Create a requirements.txt file and include all the necessary Python packages to build the AI application. Specify the exact versions of each package to maintain the project's stability and reproducibility.

Here’s how the requirements.txt should look:

accelerate==1.2.0
autoawq==0.2.7.post3
bentoml>=1.3.15
fastapi==0.115.6
openai==1.57.0
vllm==0.6.4.post1; sys_platform == "linux"

The bentofile.yaml file is the configuration file used to define and build the BentoML service. It includes the following components:

  • Service definition: Specifies the service name, linking the Python application file (app.py) and the service class name (BentoVLLM).
  • Labels: Adds metadata such as the owner, team, and stage to help organize and manage the service.
  • Files: Ensures the necessary Python files are included in the build process.
  • Dependencies: Installs required Python packages using the requirements.txt file.
  • Python version: Configures the Docker container to use Python 3.11 for compatibility and stability.

Add the following contents to your bentofile.yaml file:

service: 'app:BentoVLLM'
labels:
  owner: Abid
  team: DataCamp
  stage: dev
include:
  - '*.py'
python:
  requirements_txt: './requirements.txt'
  lock_packages: false
docker:
  python_version: "3.11"

Deploying the Llama 3.3 70B Application

Now comes the magical part: BentoCloud will do everything for us, and we just have to type one command. But before that, we have to log in to BentoCloud by typing the following command in the terminal.

bentoml cloud login

BentoML CLI for Cloud Login.

The CLI tool will ask you a few questions and then redirect you to the BentoCloud website to create an account and generate the API key. 

Once you have done that, it will automatically apply the API key to your CLI tools.

Creating the API key token.

Note: Deploying the full version of the 70B model requires 80GB of GPU memory. Although BentoCloud provides 10 USD in free credits, you will need to subscribe to the pro plan to access the A100 GPUs with 80GB of VRAM.

To subscribe, go to the “Billing” tab by clicking on your profile picture in the top right corner and adding your credit card details.

Don't worry; if you are careful about deployments, it won't cost you more than $6 USD. But make sure to terminate the deployment when you are finished experimenting!

Current Billing Cycle on BentoCloud

Now comes the best part: we will deploy the BentoML application to the cloud using the following command and enable access authorization. This means that only users with the BentoML API key can access this API server.

bentoml deploy . --access-authorization true

It will take a few seconds for all the files, configurations, and other necessary components to be sent, after which BentoCloud will manage the rest.

Deploying LLM to BentoCloud using the CLI.
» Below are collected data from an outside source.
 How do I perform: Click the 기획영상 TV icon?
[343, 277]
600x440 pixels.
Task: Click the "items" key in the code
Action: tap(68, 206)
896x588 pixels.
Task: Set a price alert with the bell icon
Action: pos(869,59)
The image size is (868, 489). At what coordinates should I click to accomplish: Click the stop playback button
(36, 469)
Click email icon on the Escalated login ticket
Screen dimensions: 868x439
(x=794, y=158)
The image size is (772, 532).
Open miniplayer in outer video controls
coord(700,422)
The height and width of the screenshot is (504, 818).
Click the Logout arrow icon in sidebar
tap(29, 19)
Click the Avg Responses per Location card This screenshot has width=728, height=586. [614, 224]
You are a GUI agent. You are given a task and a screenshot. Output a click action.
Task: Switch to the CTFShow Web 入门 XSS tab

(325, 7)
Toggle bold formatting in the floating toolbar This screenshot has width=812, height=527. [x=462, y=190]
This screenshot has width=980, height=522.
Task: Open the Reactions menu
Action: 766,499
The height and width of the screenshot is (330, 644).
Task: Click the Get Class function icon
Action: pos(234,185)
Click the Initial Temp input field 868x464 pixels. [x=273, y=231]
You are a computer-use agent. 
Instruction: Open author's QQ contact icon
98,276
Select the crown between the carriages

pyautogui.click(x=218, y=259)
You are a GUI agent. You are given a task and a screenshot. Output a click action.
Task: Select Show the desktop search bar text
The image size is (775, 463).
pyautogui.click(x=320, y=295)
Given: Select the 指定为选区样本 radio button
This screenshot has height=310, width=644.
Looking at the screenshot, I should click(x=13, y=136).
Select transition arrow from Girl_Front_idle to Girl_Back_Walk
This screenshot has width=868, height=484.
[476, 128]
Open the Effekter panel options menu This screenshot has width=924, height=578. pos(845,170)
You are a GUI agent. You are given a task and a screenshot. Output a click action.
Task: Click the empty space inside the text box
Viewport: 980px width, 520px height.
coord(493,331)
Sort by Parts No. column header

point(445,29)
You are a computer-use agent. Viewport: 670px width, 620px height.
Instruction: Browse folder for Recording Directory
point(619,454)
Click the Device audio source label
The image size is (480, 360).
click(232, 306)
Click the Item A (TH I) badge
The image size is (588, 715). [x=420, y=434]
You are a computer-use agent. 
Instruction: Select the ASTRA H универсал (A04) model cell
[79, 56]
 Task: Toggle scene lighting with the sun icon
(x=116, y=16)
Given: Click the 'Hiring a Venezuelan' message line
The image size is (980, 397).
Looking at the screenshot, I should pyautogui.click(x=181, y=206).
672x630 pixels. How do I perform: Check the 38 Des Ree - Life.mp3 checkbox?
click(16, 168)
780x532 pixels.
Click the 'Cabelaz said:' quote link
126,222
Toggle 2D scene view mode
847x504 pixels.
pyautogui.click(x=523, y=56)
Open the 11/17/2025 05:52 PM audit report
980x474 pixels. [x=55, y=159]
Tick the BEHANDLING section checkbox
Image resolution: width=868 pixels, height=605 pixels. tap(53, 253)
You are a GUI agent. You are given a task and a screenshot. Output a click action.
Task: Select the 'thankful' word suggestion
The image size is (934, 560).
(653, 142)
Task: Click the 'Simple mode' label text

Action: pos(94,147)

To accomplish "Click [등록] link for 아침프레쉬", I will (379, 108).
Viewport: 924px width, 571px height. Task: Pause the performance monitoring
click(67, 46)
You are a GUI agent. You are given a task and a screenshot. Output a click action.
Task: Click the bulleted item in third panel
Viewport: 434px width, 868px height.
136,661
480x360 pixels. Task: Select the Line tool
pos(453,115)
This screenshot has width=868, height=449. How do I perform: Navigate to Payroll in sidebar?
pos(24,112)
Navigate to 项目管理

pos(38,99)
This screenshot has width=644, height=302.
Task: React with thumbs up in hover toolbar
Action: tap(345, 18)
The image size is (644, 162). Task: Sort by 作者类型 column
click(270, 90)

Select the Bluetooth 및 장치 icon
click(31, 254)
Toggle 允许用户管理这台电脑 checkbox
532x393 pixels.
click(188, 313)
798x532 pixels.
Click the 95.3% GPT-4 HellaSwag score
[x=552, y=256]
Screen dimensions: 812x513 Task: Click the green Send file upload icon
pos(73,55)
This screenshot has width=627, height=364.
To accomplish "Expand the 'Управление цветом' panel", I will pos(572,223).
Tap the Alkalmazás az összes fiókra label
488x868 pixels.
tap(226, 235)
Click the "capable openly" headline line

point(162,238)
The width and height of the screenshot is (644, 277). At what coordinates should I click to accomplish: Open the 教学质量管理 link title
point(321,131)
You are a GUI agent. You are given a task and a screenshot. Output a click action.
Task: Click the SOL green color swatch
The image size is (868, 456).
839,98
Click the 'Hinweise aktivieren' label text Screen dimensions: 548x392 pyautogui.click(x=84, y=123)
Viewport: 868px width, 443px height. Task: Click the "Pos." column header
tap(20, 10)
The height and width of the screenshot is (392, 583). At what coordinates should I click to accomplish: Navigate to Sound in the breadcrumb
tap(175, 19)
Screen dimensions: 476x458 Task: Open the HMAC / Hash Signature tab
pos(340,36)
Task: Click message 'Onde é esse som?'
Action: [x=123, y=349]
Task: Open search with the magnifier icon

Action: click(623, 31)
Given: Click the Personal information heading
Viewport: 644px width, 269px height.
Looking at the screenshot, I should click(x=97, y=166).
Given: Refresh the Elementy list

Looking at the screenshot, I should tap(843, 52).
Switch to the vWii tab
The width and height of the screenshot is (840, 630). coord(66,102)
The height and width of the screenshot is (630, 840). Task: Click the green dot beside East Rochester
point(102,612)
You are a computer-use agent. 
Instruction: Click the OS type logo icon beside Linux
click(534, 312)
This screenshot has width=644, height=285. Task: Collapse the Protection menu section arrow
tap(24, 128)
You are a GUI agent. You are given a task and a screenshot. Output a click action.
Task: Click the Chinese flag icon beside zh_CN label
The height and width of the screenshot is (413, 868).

To view your current running deployments, go to your BentoCloud dashboard and click the “Deployments” tab. For example, the below image shows the application in the “Image Building” process:

BentoCloud Dashboards "Deployments"

Accessing the Deployed Model

After a few more minutes of building the image, setting up the infrastructure, and deploying the model, our application is ready to be used!

1. Playground

BentoCloud provides a Playground UI to test your model on the dashboard, similar to the OpenAI platform. Since our service is restricted, we will need to provide an API key to access the model in the Playground, as shown below:

BentoCloud Dashboards "Deployments" > "Playground" setting up API key.

After that, we will write the prompt and click the “Submit” button. 

The response generation was quick and accurate:

BentoCloud Dashboards "Deployments" > "Playground" testing the LLM service.

2. CURL command

We will use a CURL command in the terminal to access the LLM service locally. But before that, we need to generate a new API key to use this service on any system:

BentoCloud Dashboards generating the API key.

Also, we will need the endpoint URL that we can copy from the “Deployments” tab:

BentoCloud Dashboards "Deployments" to copy the Endpoint URL.

Once you have the API key and endpoint URL, you can generate a response using the following CURL command. 

The command includes the endpoint URL, API key, max_tokens argument, and the prompt:

curl -s -X POST \
    'https://llama-3-3-70-b-instruct-awq-zkd2-39800880.mt-guc1.bentoml.ai/generate' \
    -H "Authorization: Bearer $(echo $BENTO_CLOUD_API_KEY)" \
    -H 'Content-Type: application/json' \
    -d '{
        "max_tokens": 1024,
        "prompt": "Describe the process of photosynthesis in simple terms"
    }'

The response is accurate, and it took a couple of sending to generate it. 

Model Inference using the CURL command.

3. OpenAI Python client 

The BentoML endpoint is compatible with the OpenAI Python client. You don’t have to modify your code significantly to integrate this open-source model into your application. 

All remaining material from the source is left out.